__Work to be completed__
Stop after the line that contains "AcademicPages (282, 2226)"; until then, restate each line of the entries word for word from the very first.

Items from a dataset
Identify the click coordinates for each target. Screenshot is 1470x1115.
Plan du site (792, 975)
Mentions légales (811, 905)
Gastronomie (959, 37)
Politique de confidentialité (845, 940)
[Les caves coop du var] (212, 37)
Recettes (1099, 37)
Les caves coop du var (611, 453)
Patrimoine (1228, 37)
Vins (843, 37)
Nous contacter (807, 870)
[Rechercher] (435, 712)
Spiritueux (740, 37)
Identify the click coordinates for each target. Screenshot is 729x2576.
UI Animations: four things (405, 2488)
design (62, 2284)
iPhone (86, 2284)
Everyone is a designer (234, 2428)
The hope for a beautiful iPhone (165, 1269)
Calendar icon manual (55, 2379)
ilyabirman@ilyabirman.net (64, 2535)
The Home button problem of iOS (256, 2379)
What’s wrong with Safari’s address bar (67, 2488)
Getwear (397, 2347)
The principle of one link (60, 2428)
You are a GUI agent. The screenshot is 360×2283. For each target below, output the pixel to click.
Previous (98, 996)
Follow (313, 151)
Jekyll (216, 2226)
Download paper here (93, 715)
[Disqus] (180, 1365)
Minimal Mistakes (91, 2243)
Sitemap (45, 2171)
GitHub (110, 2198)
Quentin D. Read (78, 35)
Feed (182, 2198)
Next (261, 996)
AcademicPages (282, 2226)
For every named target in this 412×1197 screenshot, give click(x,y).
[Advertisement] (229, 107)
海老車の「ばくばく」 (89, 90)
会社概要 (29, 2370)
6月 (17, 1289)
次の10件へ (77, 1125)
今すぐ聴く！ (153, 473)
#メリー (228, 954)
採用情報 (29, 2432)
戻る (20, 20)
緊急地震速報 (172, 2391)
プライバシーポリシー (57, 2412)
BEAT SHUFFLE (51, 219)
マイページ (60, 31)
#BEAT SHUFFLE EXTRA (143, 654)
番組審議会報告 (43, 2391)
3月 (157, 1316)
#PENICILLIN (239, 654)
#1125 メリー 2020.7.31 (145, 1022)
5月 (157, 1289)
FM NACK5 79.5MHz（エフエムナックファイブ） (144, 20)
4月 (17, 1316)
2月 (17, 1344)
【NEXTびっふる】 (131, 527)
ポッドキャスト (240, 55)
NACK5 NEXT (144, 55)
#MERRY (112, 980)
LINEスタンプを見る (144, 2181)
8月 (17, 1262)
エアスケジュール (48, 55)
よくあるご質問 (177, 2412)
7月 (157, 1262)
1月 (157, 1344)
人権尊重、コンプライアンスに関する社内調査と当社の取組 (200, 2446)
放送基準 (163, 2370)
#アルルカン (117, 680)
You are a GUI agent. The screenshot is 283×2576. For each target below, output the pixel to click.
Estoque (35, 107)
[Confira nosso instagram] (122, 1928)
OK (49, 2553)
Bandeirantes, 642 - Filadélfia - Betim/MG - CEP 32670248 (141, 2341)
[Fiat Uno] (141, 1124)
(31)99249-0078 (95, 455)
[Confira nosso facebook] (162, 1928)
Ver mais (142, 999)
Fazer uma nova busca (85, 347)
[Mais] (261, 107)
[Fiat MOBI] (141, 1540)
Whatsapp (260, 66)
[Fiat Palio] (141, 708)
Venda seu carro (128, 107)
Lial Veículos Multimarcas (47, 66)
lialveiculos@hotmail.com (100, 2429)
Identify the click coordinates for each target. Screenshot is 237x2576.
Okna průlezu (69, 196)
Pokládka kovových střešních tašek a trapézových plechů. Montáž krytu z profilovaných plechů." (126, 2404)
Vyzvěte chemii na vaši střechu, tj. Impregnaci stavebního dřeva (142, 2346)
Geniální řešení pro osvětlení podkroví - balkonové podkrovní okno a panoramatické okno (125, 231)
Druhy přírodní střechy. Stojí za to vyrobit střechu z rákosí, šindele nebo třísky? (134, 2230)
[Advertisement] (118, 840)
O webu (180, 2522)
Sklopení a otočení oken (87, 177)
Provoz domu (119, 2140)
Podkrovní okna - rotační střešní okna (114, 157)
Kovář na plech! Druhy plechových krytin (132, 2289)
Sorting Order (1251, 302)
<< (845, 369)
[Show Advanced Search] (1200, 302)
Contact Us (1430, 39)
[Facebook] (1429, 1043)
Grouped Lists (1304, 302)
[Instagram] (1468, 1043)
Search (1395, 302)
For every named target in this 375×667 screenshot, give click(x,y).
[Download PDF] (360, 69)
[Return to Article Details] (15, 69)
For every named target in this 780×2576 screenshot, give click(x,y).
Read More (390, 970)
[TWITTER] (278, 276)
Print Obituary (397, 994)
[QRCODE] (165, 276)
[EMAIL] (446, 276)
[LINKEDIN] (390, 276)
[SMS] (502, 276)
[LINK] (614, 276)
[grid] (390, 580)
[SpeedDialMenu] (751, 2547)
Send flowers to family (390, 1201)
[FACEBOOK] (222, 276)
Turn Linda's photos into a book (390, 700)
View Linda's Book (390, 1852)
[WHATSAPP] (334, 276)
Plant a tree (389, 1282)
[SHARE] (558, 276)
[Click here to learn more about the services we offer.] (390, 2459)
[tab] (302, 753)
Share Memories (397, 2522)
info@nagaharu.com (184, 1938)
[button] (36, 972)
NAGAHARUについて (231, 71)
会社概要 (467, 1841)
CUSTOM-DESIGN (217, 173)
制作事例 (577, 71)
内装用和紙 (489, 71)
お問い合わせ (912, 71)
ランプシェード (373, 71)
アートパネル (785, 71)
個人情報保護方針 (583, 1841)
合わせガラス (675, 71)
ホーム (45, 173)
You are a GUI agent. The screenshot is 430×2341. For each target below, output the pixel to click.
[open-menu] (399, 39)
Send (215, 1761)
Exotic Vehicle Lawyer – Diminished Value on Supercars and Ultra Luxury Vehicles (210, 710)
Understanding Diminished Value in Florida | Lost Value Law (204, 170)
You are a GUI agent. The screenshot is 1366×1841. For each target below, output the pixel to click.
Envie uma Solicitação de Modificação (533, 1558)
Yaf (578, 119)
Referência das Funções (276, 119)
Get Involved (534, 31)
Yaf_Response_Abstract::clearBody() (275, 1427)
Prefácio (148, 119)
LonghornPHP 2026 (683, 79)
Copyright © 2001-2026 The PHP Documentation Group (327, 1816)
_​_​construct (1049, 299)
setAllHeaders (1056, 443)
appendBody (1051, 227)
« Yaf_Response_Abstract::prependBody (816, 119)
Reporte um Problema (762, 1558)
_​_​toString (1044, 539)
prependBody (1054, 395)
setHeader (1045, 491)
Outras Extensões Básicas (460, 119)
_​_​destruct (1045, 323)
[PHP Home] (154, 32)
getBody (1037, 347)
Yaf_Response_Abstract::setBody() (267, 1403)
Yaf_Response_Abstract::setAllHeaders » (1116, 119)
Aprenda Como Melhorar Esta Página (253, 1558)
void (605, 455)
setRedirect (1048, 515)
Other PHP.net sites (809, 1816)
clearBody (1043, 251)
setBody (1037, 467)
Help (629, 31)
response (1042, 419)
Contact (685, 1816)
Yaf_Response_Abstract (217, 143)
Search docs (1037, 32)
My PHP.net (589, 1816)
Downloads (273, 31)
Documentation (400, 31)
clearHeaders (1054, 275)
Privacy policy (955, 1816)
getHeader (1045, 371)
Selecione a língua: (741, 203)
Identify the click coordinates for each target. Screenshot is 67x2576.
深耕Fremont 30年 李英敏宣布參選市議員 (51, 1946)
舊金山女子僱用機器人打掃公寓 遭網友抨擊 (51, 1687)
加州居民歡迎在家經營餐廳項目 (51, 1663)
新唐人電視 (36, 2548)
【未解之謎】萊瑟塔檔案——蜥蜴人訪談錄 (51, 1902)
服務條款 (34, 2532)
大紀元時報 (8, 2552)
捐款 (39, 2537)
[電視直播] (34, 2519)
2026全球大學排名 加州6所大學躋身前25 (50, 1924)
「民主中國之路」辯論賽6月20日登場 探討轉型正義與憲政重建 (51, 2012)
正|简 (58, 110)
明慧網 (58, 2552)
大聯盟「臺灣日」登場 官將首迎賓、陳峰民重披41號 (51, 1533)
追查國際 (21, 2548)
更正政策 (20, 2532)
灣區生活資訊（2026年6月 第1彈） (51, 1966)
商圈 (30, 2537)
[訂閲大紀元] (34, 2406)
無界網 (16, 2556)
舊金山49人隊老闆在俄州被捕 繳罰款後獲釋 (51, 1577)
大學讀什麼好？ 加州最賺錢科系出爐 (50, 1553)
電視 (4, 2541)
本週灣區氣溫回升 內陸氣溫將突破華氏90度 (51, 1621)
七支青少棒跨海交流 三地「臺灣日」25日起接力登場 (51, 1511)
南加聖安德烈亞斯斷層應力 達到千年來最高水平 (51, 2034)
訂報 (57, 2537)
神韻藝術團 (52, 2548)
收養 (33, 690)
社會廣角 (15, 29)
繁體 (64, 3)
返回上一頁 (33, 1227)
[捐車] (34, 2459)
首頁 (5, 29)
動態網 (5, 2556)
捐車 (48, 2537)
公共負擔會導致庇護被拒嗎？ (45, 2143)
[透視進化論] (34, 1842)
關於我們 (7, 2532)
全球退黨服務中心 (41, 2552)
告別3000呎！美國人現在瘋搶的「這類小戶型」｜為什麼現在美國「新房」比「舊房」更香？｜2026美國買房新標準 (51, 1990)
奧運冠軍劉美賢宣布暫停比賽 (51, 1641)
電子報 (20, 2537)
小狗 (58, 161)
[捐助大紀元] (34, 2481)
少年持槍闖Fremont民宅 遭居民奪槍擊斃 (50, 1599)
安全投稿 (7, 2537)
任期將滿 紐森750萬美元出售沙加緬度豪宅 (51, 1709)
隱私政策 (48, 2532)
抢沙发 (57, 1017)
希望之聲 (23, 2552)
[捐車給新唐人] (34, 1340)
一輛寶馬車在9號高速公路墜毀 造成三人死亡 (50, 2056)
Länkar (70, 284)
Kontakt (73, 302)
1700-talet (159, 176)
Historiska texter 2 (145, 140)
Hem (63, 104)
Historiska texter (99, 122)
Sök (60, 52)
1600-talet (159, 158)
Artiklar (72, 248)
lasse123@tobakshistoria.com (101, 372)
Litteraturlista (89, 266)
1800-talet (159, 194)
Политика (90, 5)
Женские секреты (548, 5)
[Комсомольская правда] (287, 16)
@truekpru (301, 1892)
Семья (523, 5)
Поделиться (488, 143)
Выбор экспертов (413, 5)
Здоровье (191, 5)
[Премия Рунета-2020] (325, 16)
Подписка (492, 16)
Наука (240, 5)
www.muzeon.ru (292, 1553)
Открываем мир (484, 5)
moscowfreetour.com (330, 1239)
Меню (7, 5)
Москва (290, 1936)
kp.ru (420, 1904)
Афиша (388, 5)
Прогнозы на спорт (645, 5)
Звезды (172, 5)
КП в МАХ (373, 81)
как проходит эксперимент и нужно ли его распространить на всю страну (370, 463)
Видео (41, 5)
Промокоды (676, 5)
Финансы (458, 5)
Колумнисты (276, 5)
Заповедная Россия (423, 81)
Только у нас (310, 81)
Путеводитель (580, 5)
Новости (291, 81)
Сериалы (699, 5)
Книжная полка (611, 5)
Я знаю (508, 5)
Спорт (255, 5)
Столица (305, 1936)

__Response__
Identify the click coordinates for each target. Screenshot is 1470x1115.
Plan du site (792, 975)
Mentions légales (811, 905)
Gastronomie (959, 37)
Politique de confidentialité (845, 940)
[Les caves coop du var] (212, 37)
Recettes (1099, 37)
Les caves coop du var (611, 453)
Patrimoine (1228, 37)
Vins (843, 37)
Nous contacter (807, 870)
[Rechercher] (435, 712)
Spiritueux (740, 37)
Identify the click coordinates for each target. Screenshot is 729x2576.
UI Animations: four things (405, 2488)
design (62, 2284)
iPhone (86, 2284)
Everyone is a designer (234, 2428)
The hope for a beautiful iPhone (165, 1269)
Calendar icon manual (55, 2379)
ilyabirman@ilyabirman.net (64, 2535)
The Home button problem of iOS (256, 2379)
What’s wrong with Safari’s address bar (67, 2488)
Getwear (397, 2347)
The principle of one link (60, 2428)
You are a GUI agent. The screenshot is 360×2283. For each target below, output the pixel to click.
Previous (98, 996)
Follow (313, 151)
Jekyll (216, 2226)
Download paper here (93, 715)
[Disqus] (180, 1365)
Minimal Mistakes (91, 2243)
Sitemap (45, 2171)
GitHub (110, 2198)
Quentin D. Read (78, 35)
Feed (182, 2198)
Next (261, 996)
AcademicPages (282, 2226)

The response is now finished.